I.Z. : L’UCO, c’est l’Université Club de Ouagadougou, une structure sportive qui a été mise en place en juin 2011 en vue de gérer le sport au sein de ladite Université. Cette organisation s’est inspirée de ce qui se passe dans certaines universités de la sous-région ouest-africaine, comme l’AUC qui est l’Abidjan Université Club (en Côte d’Ivoire), le Dakar Université Club. A l’intérieur de cette structure se trouve plusieurs sections dont la section Arts martiaux regroupant quatre (4) disciplines martiales présentes sur le campus et une non présente. Pour celles présentes à l’Université, on a le Kung fu wushu, le Vovinam Viet Vo Dao, le Vo Vietnam et le Taekwondo. Le judo, bien que n’étant pas pratiqué à l’interne, pour faute d’infrastructures adéquates, participe effectivement aux compétitions sous la tutelle de l’UCO.

L.P. : Qu’a pu apporter l’UCO de concret jusque-là aux arts martiaux pratiqués à l’Université de Ouagadougou ?

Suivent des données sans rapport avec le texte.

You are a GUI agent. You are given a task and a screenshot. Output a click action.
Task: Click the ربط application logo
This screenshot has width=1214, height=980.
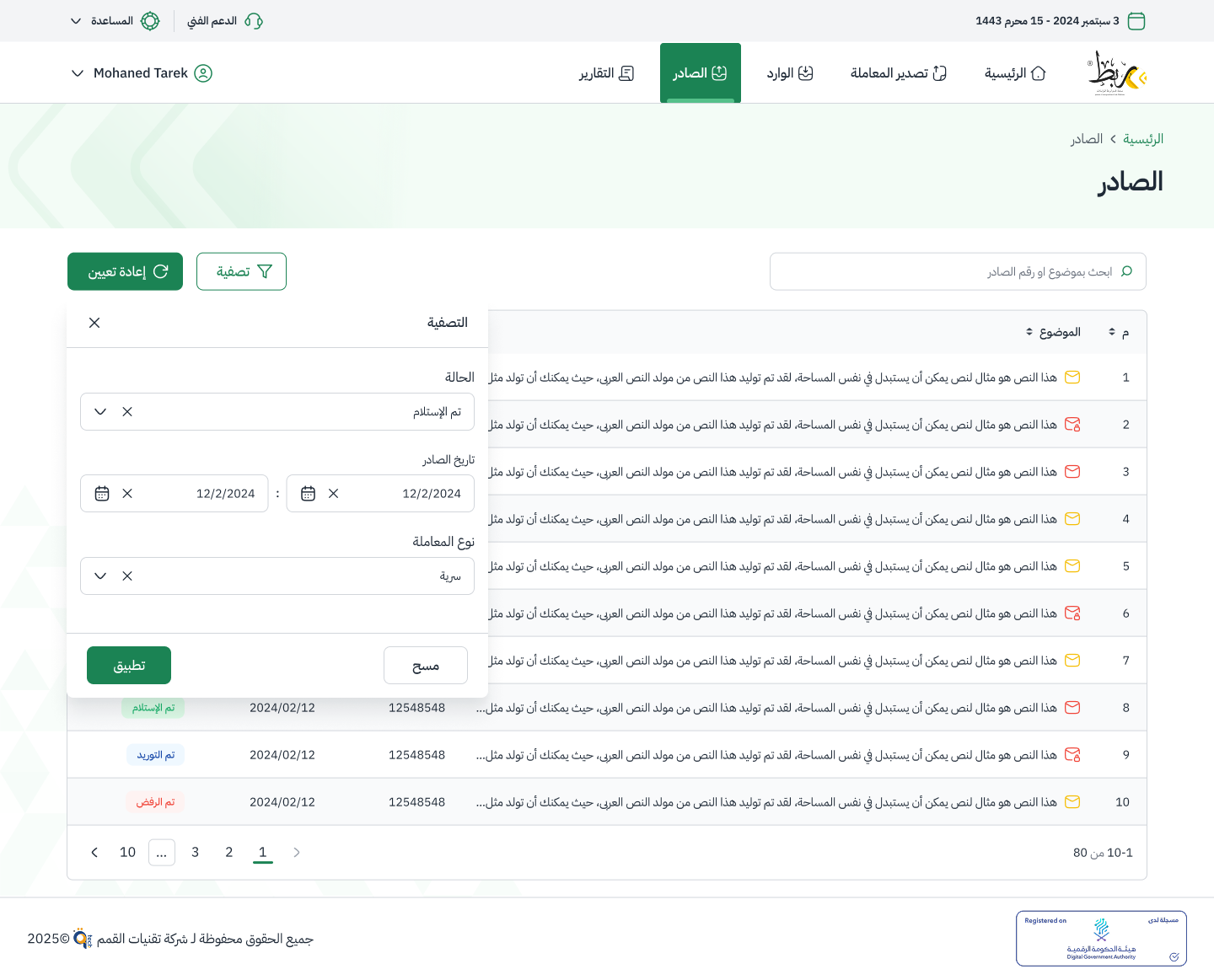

I.Z. : Sous la coupe de l’UCO, la section arts martiaux, représentée par le Taekwondo, a pu prendre part en avril 2011 à Lomé au Togo à une compétition inter universités. Nos athlètes se sont illustrés de la plus belle manière en dominant leurs adversaires de l’Université hôte. Au niveau des 3e Jeux universitaires tenus du 4 au 13 mai dernier, la section arts martiaux a été représentée pour la première fois, par le Taekwondo. Les taekwondokas de l’UCO se sont bien battus également. Quant aux autres disciplines martiales, elles participent régulièrement à leurs championnats nationaux respectifs. Il s’agit notamment des Clubs de Vovinam Viet Vo Dao, de Vo Vietnam, de Wushu qui ont déjà pris part à leur championnat au niveau national. Le Taekwondo est en ce moment aux phases éliminatoires de la Ligue du Centre en vue de son championnat national.

L.P. : Quels sont en ce moment les besoins de fonctionnement de l’UCO ?

I.Z. : L’UCO est une jeune structure qui essaie d’exposer ses problèmes à ses premiers responsables qui sont les autorités de l’Université de Ouagadougou. C’est vous dire qu’elle est dépendante en grande partie de la subvention qu’elle reçoit de l’Université. Pour augmenter nos chances de réussite, nous travaillons à intéresser certains partenaires techniques et financiers aux activités que nous menons. Mais de façon générale, les disciplines sportives regroupées au sein de l’UCO travaillent avec le strict minimum. Pour les arts martiaux dont je suis le responsable, on a un besoin criant en tatami par exemple. Nous lançons donc un appel à tout bienfaiteur de venir en aide à l’UCO, afin d’encourager le sport en milieu universitaire.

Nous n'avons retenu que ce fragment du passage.